> **Directive**
State how many lines of the records below contain the string "Where", treating case as significant. Give only the number.

> **Data pulled from a collection**
────────────────────────────────────────

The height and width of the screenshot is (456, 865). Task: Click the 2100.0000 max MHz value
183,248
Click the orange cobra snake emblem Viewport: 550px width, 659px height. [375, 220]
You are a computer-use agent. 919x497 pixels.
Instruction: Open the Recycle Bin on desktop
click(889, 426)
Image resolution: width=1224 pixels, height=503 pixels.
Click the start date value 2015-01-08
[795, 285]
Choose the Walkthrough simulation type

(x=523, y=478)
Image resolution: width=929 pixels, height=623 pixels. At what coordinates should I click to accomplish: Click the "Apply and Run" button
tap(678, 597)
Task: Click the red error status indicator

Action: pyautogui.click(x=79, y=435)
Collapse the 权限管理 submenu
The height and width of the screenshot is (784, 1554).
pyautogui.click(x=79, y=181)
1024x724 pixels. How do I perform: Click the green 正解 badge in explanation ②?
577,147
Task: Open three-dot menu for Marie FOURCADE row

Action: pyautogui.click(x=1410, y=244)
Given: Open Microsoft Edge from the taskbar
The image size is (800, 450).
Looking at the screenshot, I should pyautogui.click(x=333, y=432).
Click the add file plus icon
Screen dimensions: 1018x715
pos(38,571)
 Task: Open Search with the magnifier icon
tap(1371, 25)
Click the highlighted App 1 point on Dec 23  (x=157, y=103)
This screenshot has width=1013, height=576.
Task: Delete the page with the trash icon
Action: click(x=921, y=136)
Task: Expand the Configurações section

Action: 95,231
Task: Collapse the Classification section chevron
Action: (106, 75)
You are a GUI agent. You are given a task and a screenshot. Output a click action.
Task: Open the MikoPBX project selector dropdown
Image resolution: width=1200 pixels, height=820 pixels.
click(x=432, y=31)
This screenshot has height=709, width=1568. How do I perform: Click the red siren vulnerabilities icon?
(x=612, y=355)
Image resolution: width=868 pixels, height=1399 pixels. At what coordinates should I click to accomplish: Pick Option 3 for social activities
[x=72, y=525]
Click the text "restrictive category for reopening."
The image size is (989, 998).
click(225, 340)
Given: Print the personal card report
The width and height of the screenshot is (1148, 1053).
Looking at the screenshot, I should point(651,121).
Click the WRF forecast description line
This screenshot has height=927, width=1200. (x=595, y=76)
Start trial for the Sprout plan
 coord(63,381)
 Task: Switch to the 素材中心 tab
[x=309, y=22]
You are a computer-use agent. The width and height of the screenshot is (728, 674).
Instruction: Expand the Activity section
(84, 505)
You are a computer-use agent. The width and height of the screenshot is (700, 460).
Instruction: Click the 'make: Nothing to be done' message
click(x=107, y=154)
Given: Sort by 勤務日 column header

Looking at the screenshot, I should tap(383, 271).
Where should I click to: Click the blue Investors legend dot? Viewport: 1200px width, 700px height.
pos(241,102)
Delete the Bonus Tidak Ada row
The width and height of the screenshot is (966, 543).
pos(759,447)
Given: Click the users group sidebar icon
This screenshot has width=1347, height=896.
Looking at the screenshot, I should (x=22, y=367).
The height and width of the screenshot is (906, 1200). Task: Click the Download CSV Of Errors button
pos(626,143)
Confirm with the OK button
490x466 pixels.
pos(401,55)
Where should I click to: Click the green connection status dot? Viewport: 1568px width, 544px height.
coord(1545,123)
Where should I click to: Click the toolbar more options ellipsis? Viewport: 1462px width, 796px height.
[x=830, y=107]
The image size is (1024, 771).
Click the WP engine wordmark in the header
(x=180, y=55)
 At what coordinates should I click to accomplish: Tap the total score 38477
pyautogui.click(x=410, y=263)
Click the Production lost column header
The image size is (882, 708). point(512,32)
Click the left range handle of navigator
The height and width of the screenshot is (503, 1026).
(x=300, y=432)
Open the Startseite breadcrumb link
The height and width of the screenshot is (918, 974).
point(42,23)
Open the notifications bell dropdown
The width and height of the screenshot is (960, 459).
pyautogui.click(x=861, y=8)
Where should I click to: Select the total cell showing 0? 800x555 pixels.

────────────────────────────────────────

> **Result of the exercise**
4